[PATCH v11 4/9] cpuset: Allow changes to cpus in a partition root

From: Waiman Long
Date: Sun Jun 24 2018 - 03:33:31 EST


The previous patch introduces a new partition flag, but won't allow
changes made to "cpuset.cpus" once the flag is on. That may be too
restrictive in some use cases. So this restiction is now relaxed to
allow changes made to the "cpuset.cpus" file with some constraints:

1) The new set of cpus must still be exclusive.
2) Newly added cpus must be a subset of the parent effective_cpus.
3) None of the deleted cpus can be one of those allocated to a child
partition roots, if present.

Signed-off-by: Waiman Long <longman@xxxxxxxxxx>
---
Documentation/admin-guide/cgroup-v2.rst | 9 ++++
kernel/cgroup/cpuset.c | 80 ++++++++++++++++++++++++++-------
2 files changed, 72 insertions(+), 17 deletions(-)

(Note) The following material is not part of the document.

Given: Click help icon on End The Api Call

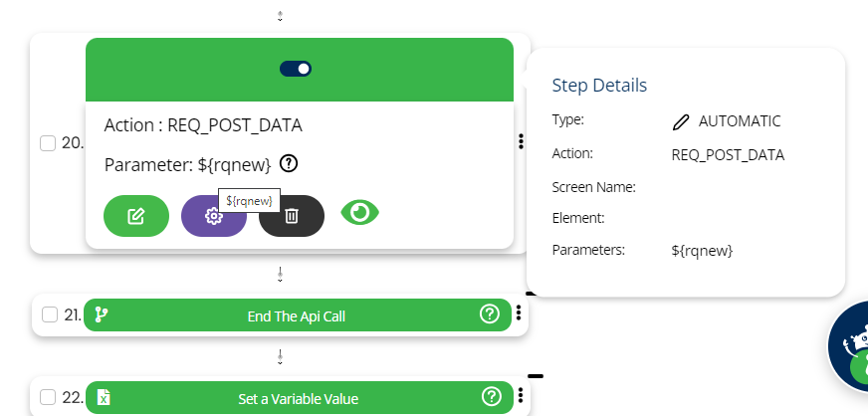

diff --git a/Documentation/admin-guide/cgroup-v2.rst b/Documentation/admin-guide/cgroup-v2.rst
index 24a7133..5f3170f 100644
--- a/Documentation/admin-guide/cgroup-v2.rst
+++ b/Documentation/admin-guide/cgroup-v2.rst
@@ -1617,6 +1617,15 @@ Cpuset Interface Files
its child partition root cgroups. There must be at least one cpu
left in the parent partition root cgroup.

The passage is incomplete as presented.